WORK ORDER:
Each entry below should be echoed exactly, with pictures omitted.

Collected data

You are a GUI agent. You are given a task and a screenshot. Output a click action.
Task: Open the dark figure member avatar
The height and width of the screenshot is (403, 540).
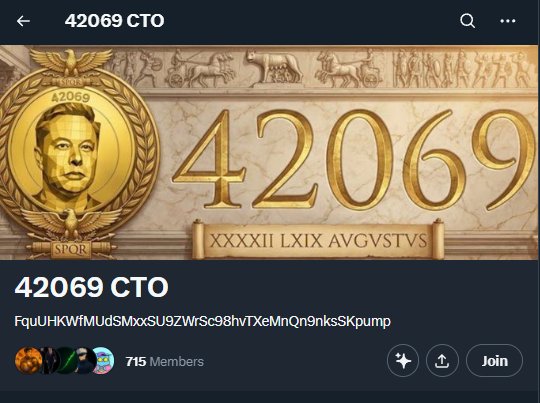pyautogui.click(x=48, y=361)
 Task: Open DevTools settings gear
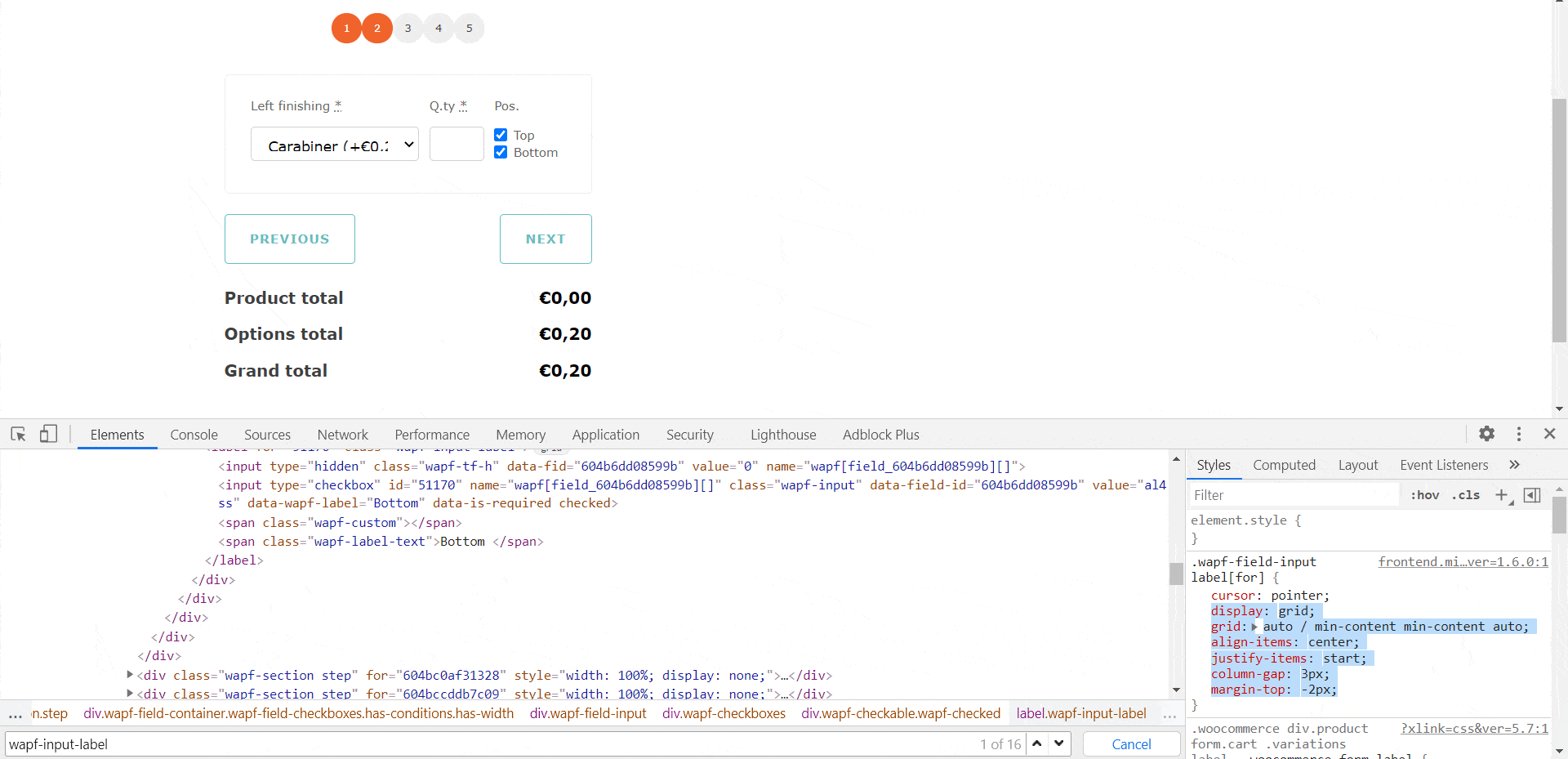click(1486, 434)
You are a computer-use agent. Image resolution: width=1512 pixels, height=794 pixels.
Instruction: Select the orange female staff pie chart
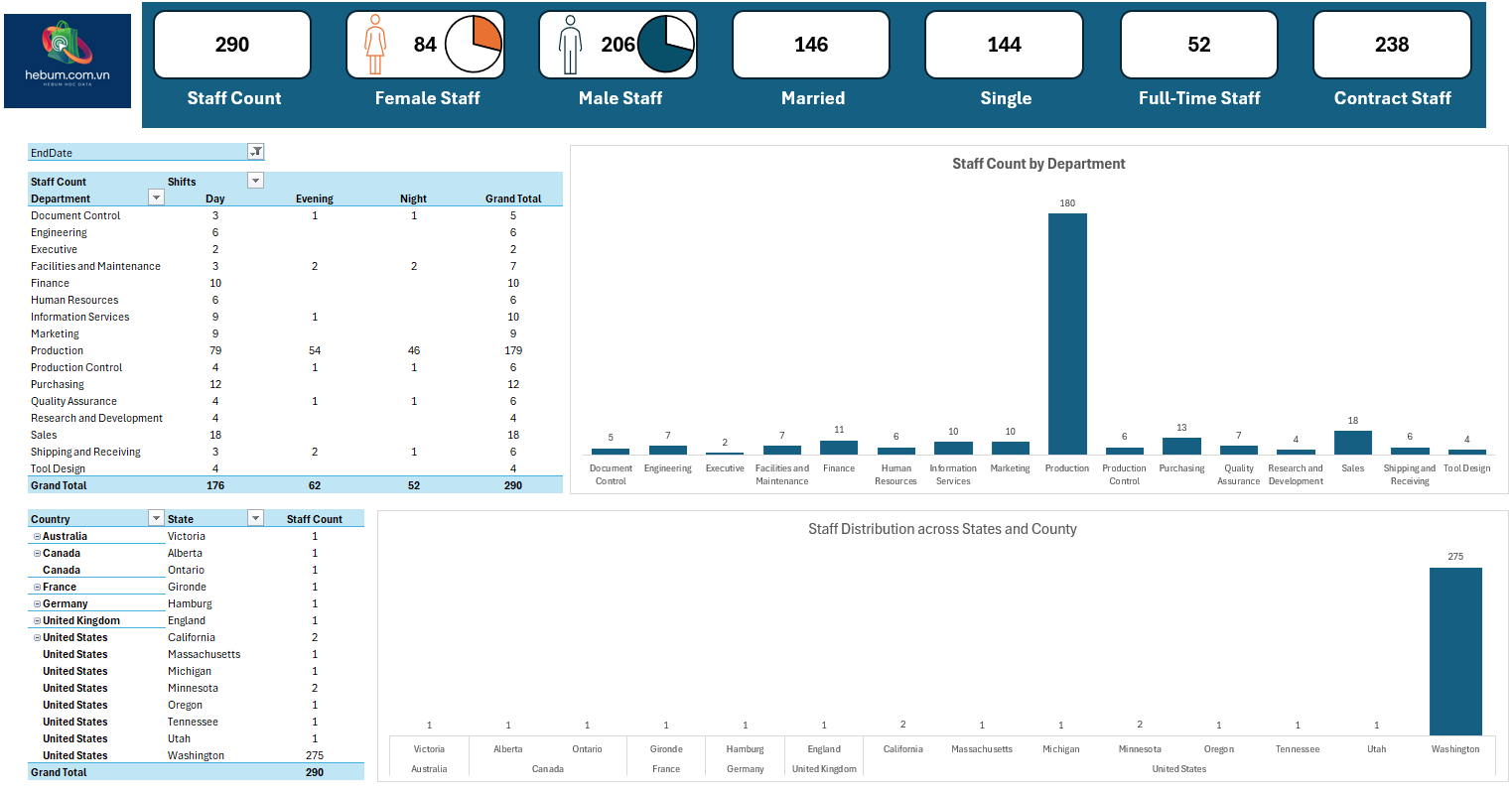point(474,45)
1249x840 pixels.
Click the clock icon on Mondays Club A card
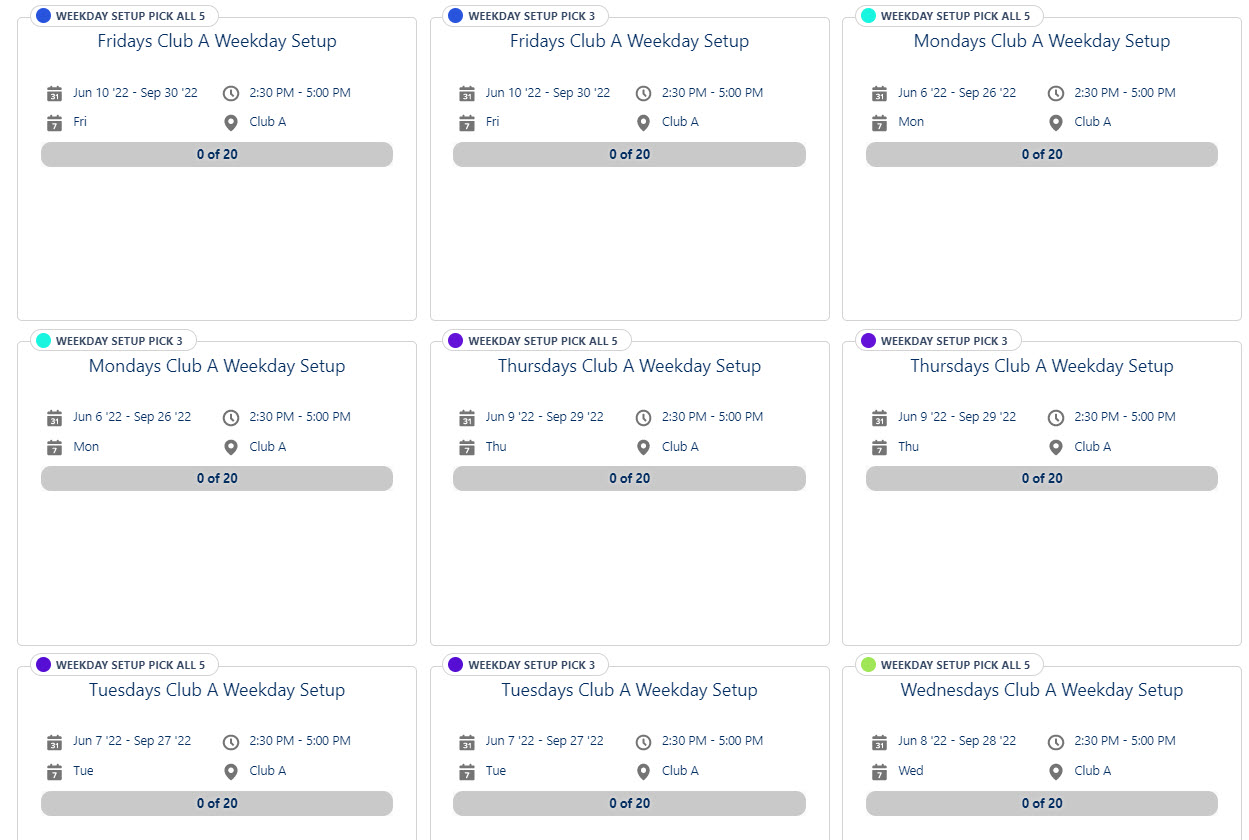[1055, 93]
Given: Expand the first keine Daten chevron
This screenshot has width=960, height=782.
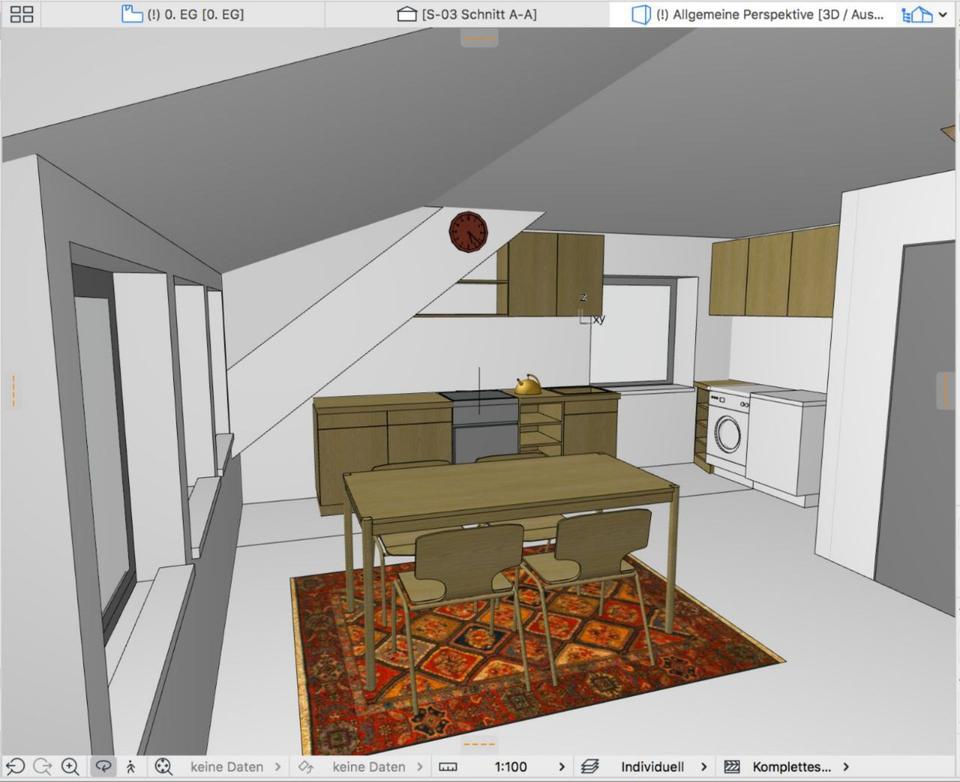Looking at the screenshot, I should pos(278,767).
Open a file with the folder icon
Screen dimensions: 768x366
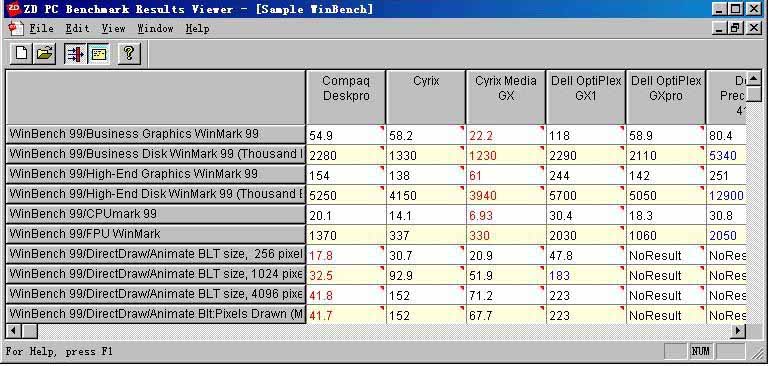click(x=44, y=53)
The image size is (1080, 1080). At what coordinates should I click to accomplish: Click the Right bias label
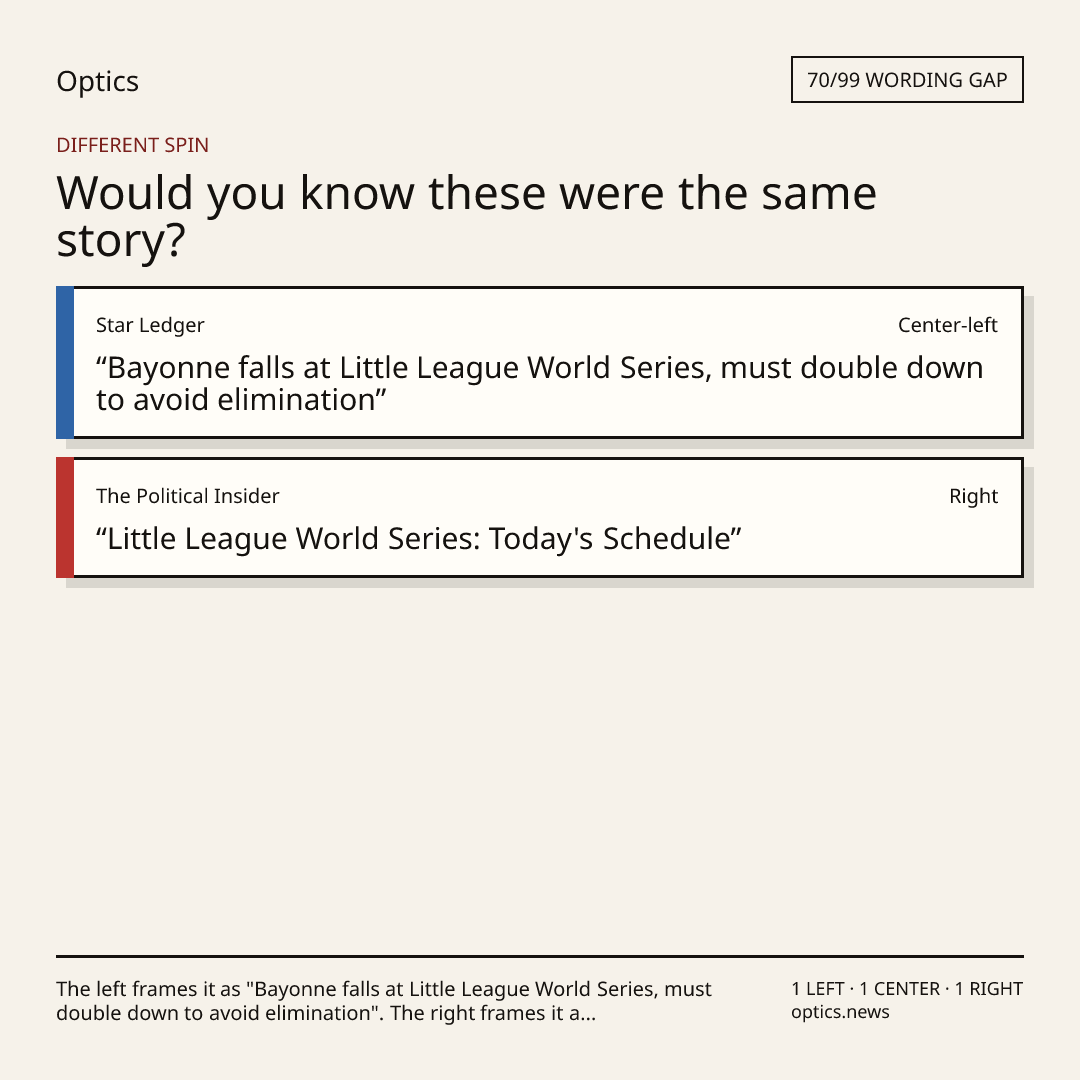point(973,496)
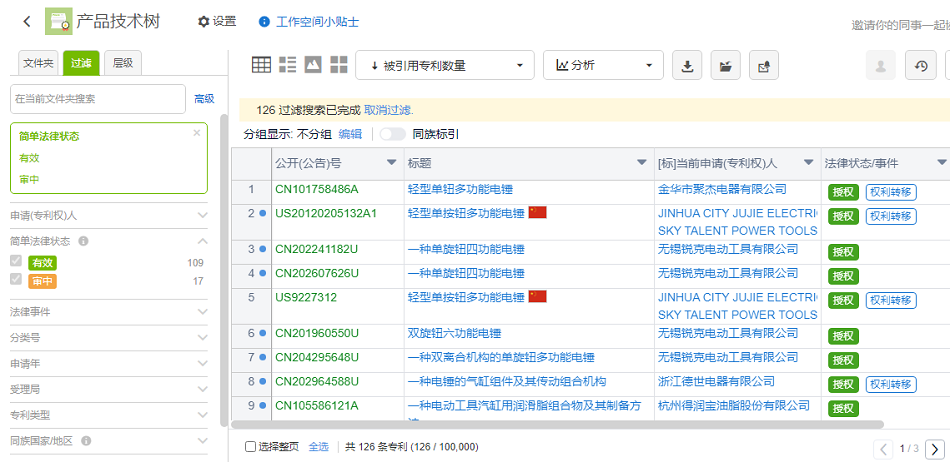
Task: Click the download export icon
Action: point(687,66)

OUTPUT FOR THIS TASK:
You are a GUI agent. You are given a task and a screenshot. Output a click action.
Task: Open the dark figure member avatar
The height and width of the screenshot is (403, 540).
pyautogui.click(x=48, y=361)
 Task: Open DevTools settings gear
click(1486, 434)
You are a computer-use agent. Image resolution: width=1512 pixels, height=794 pixels.
Instruction: Select the orange female staff pie chart
point(474,45)
1249x840 pixels.
Click the clock icon on Mondays Club A card
[1055, 93]
Given: Expand the first keine Daten chevron
This screenshot has width=960, height=782.
Looking at the screenshot, I should pos(278,767).
Open a file with the folder icon
Screen dimensions: 768x366
click(x=44, y=53)
The image size is (1080, 1080). At what coordinates should I click to accomplish: Click the Right bias label
point(973,496)
Task: Click the download export icon
Action: point(687,66)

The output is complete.